# PAGE TEXT:
Hoeing “In the Garden” #1
Note:  The memoir, In the Garden, portrays my mother, Ellen, an ordinary woman, who became extraordinary by surrendering her will and ego to the will of God at every crossroads of her life.  She chose faith over doubt, acceptance over resignation, hope instead of despair.  “Not my will, but Thy will be done,” was her mantra.  Ellen lived her entire life in a house, on the hill, on a farm in west Michigan(the site of present day Country Dairy)rooting herself in the place where she believed God had planted her.  There, alongside the love of her life, Henry, she found her calling as a helpmeet for him and transformed the house on the hill into a place of beauty and sanctuary for their family.  To view the memoir visit www.principia.com or www.janethasselbring.com.
In Hoeing “In the Garden,” the author revisits her mother’s story, cultivating and digging up tidbits of truth to provide inspiration and encouragement for the challenges of her life.

# RAW DATA:
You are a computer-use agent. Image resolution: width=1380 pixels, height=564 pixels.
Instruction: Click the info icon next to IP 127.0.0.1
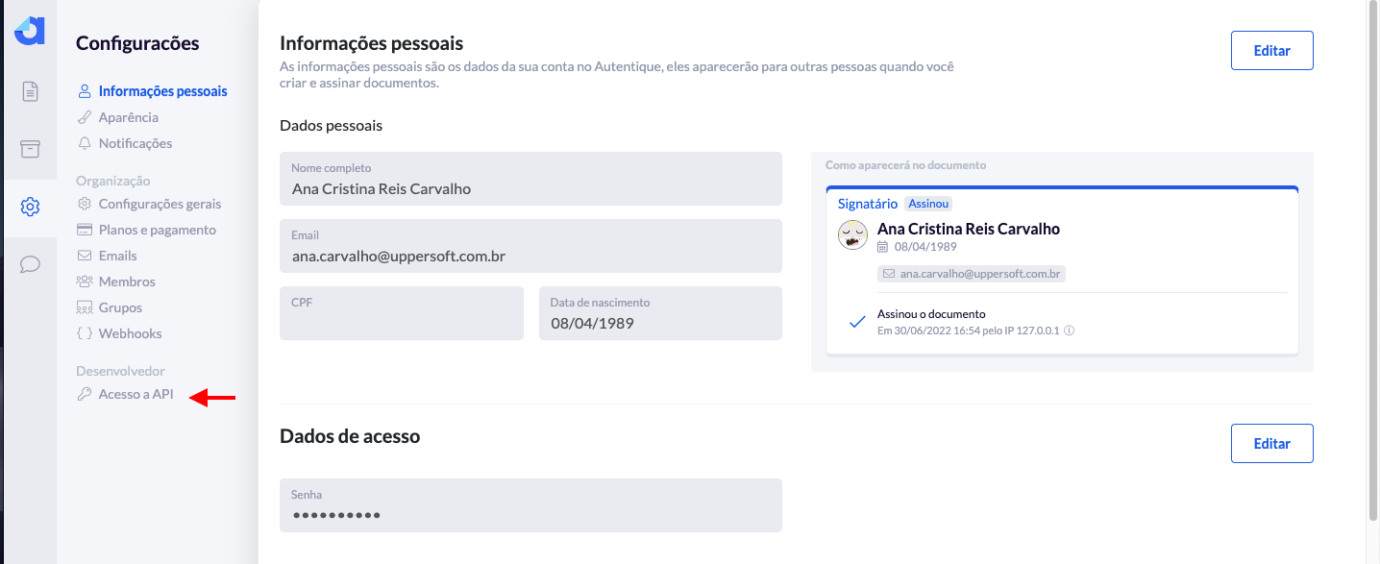[1069, 331]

# WORK ITEM:
Carry on the text about the memoir In the Garden from its last sentence. The data has no connection to the text about the memoir In the Garden.

# EXPECTED ANSWER:
“In those days of wonderment, I met God.  I had come to know Him through the revelation of His Word and in creation.  And, then in the times I spent with you, I found God anew.  I looked in your face and saw Him.”(In the Garden, A Final Word, page 195)
  
           Finding God in an Alzheimer’s Residence
     Maggie May, my Welsh terrier pup and therapy dog in training, and I visit a local Memory/Alzheimer’s Unit(this photo is not taken from there), where I sit and sing hymns to the residents while Maggie works her magic with them.
     From my experience as a Hospice/nursing home volunteer, I’ve learned not to base what I do – reading psalms and singing hymns, on the residents’ states of being.  Many are asleep when I come.  My challenge is to have most of them awake by the time I leave.  Not just awake either, for the familiarity of the hymn I’m singing or the psalm I’m reciting gets their lips moving and tongues humming! When awake, these folks are lucid.  They converse with me and Maggie May.  They thank us for coming.  I thank them for blessing my day.              
     In the Memory Unit, things are markedly different.  Here again most residents will be sleeping when Maggie May and I arrive, and while some will wake up during our visit, we are met with blank stares, empty expressions and varying stages of lucidity.
     On a given day, one more expressive resident, we’ll call Susan(name
is changed)is chattering about photos. Nothing of what she says makes sense,
yet she chatters on, deftly fitting her focus of the day – photos – into
the conversation. This is the same resident who hums in harmony
with every hymn I sing, sounding like an organ or bass vial.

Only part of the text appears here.